Williams next contends the trial court should have removed potential juror Rucker for cause because of Rucker's statement during voir dire that he would have to hear from both sides before deciding the case. According to Williams, Rucker's statement shows Rucker would be biased if Williams invoked his Fifth Amendment right not to incriminate himself at trial, so the trial court's failure to remove Rucker violated Williams's right to due process. Williams's due process contention is procedurally defaulted because Williams did not raise it in his direct state appeal. Williams asserts his state appellate attorney's failure to raise the claim amounted to ineffective assistance, and this is cause for his default. We cannot consider ineffective assistance as cause because Williams did not exhaust an independent ineffective assistance claim in the state courts, however. Whitmill v. Armontrout, 42 F.3d 1154, 1157 (8th Cir.1994), cert. denied, --- U.S. ----, 116 S.Ct. 249, 133 L.Ed.2d 174 (1995). Contrary to his assertion, Williams was required to raise the claim in a motion to recall the mandate. Hall v. Delo, 41 F.3d 1248, 1250 (8th Cir.1994); Reuscher v. State, 887 S.W.2d 588, 591 (Mo.1994) (en banc), cert. denied, --- U.S. ----, 115 S.Ct. 1982, 131 L.Ed.2d 869 (1995).

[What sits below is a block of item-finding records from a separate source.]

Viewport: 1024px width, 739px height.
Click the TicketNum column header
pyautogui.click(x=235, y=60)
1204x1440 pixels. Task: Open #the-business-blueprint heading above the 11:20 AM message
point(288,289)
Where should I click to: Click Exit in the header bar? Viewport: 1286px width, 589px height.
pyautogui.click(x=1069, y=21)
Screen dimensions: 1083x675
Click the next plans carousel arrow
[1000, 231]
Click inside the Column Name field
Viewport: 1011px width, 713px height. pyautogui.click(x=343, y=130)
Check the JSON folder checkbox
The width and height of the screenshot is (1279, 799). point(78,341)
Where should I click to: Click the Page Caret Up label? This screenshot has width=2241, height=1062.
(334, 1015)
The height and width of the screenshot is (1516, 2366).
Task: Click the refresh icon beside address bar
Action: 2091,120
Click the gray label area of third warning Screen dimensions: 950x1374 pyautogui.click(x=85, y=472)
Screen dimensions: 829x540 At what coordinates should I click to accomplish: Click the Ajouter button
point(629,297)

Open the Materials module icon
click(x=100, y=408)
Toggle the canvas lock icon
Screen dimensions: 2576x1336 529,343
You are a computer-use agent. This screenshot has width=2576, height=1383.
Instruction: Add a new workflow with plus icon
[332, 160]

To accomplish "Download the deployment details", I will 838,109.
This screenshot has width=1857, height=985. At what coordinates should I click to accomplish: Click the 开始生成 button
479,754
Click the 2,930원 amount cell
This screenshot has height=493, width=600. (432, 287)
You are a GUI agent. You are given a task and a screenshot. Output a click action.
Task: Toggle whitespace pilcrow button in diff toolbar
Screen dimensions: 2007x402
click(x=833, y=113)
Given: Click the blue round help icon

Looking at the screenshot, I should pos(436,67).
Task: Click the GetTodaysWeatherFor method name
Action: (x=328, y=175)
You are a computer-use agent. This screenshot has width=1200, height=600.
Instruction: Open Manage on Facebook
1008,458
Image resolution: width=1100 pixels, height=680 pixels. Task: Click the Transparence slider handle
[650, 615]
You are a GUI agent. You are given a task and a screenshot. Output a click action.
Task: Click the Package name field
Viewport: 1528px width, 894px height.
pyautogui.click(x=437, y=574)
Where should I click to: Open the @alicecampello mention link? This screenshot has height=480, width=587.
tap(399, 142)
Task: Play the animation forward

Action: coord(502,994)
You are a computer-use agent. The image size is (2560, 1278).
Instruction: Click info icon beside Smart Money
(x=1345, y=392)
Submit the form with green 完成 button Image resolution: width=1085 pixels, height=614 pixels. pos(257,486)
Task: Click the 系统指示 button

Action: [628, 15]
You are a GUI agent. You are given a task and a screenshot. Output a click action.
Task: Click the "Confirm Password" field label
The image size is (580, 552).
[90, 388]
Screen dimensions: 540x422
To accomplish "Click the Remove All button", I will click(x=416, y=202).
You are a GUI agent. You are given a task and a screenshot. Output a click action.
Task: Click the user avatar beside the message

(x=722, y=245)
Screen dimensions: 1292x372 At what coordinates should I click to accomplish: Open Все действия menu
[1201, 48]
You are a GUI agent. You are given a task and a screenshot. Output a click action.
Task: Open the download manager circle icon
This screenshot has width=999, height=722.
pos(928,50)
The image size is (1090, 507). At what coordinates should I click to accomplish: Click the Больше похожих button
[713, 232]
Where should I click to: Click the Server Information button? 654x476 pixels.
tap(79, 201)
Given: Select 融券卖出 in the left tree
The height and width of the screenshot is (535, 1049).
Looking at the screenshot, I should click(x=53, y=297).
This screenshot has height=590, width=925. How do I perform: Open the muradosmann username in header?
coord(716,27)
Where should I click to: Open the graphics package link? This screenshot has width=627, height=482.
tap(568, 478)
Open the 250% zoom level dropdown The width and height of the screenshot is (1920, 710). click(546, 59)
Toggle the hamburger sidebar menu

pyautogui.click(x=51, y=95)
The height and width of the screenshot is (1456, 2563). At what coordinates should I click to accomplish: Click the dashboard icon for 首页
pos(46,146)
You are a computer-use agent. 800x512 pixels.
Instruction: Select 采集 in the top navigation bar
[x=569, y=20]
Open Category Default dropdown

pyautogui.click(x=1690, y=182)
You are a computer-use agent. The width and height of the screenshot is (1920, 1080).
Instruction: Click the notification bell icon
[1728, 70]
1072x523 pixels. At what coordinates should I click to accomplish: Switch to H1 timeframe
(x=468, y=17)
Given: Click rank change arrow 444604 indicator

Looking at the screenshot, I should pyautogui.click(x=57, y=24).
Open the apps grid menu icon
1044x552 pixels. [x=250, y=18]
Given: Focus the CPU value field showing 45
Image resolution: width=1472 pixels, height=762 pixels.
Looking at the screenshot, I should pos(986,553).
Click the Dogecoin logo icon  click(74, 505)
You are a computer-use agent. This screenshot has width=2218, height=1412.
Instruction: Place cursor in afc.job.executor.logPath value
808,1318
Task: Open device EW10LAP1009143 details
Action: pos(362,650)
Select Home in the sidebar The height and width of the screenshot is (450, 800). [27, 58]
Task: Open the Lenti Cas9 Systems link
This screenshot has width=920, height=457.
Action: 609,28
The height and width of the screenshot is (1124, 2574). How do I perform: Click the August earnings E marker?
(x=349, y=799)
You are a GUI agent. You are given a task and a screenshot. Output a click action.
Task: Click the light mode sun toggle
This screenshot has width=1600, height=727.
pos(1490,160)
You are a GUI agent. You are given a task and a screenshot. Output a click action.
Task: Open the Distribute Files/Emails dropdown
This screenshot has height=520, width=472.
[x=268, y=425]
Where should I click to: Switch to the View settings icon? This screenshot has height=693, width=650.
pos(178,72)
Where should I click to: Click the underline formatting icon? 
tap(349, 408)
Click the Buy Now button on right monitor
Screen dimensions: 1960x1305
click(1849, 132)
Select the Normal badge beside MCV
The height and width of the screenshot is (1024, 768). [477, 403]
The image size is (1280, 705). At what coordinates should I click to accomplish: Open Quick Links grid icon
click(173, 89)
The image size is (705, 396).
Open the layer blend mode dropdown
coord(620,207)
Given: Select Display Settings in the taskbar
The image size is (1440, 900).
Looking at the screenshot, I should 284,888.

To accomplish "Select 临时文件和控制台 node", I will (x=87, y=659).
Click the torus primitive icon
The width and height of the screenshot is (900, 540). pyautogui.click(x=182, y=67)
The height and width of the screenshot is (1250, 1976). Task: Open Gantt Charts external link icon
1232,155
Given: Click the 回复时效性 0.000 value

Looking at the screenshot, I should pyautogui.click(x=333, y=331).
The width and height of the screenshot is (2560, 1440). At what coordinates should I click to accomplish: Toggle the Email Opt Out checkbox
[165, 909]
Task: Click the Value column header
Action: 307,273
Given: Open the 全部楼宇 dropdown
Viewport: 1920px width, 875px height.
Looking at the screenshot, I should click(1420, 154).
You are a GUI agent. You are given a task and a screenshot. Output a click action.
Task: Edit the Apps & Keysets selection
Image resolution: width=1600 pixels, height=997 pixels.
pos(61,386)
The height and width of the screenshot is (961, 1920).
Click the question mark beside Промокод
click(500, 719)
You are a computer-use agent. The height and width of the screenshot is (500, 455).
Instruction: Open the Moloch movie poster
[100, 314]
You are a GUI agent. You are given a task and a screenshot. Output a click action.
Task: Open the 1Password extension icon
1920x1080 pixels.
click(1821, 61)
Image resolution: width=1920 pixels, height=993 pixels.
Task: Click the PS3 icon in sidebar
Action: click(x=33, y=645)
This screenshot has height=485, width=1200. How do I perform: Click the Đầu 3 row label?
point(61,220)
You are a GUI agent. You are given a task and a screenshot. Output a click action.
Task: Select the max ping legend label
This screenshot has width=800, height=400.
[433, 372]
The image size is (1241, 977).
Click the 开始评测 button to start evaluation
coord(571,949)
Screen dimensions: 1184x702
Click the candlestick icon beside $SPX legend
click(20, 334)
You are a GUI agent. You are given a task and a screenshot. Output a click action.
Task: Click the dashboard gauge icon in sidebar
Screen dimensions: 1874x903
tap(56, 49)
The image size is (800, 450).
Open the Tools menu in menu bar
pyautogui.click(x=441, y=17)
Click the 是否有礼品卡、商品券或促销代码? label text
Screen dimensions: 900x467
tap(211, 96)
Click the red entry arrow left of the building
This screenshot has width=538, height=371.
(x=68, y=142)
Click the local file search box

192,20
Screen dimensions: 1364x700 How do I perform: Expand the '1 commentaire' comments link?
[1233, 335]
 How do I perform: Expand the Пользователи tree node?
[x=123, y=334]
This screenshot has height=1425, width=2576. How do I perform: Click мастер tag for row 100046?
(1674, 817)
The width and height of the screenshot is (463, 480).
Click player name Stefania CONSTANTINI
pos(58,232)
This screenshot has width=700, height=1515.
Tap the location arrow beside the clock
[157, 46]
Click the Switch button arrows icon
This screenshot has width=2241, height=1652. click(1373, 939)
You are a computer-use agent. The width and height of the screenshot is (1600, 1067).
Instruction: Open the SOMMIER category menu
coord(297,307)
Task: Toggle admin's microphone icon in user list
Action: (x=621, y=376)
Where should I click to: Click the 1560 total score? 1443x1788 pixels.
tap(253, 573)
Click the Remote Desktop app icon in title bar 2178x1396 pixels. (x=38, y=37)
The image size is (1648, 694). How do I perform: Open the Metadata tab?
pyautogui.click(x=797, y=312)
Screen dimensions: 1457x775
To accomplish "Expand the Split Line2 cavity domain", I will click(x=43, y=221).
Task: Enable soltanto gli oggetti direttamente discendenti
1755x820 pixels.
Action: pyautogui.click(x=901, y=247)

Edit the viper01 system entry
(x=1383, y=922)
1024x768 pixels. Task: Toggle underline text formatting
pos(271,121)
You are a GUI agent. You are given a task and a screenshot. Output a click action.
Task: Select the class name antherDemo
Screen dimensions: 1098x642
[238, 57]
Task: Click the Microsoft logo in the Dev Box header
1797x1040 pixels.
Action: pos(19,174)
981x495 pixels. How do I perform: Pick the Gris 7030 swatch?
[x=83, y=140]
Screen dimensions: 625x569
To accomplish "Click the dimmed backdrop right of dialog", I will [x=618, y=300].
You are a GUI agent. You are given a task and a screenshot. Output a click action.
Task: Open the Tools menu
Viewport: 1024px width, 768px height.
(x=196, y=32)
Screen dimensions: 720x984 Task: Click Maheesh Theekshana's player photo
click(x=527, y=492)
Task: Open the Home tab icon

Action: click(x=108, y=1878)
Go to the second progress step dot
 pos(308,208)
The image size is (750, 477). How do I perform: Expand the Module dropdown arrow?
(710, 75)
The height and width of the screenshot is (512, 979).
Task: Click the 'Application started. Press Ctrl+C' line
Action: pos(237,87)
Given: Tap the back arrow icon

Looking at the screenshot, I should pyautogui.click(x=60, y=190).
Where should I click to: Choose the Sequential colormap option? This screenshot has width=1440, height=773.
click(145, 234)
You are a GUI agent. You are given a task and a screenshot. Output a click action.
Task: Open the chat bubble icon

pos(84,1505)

Because Williams failed to exhaust his independent ineffective assistance claim in state court, the district court correctly declined to consider the claim's merits, and did not abuse its discretion in requiring Williams to choose between deleting the claim from his federal habeas petition, or having the petition dismissed without prejudice to permit exhaustion, see Gray v. Hopkins, 986 F.2d 1236, 1237 (8th Cir.) (per curiam), cert. denied, --- U.S. ----, 114 S.Ct. 122, 126 L.Ed.2d 86 (1993); Nottlemann v. Welding, 861 F.2d 1087, 1088 (8th Cir.1988) (per curiam). We reject Williams's view that the district court was required to hold his habeas petition in abeyance during exhaustion.
Williams also asserts the prosecutor's remarks about the burden of proof and reasonable doubt during voir dire violated his due process rights. Even if the remarks constitute trial error warranting reversal under state law, the remarks did not deny Williams due process under the Constitution. Given the jury instructions correctly defining reasonable doubt, the prosecutor's remarks did not make Williams's entire trial fundamentally unfair. See Anderson v. Goeke, 44 F.3d 675, 679 (8th Cir.1995).
Williams's remaining contentions are procedurally defaulted. In his direct state court appeal, Williams did not raise his claims about the trial court's admission of his mug shots and the prosecutor's reference to his alias and comment on his failure to testify. Because Williams has not shown cause and prejudice or a miscarriage of justice to excuse his procedural defaults, we do not reach the merits of the defaulted contentions.
Accordingly, we affirm the denial of Williams's habeas petition.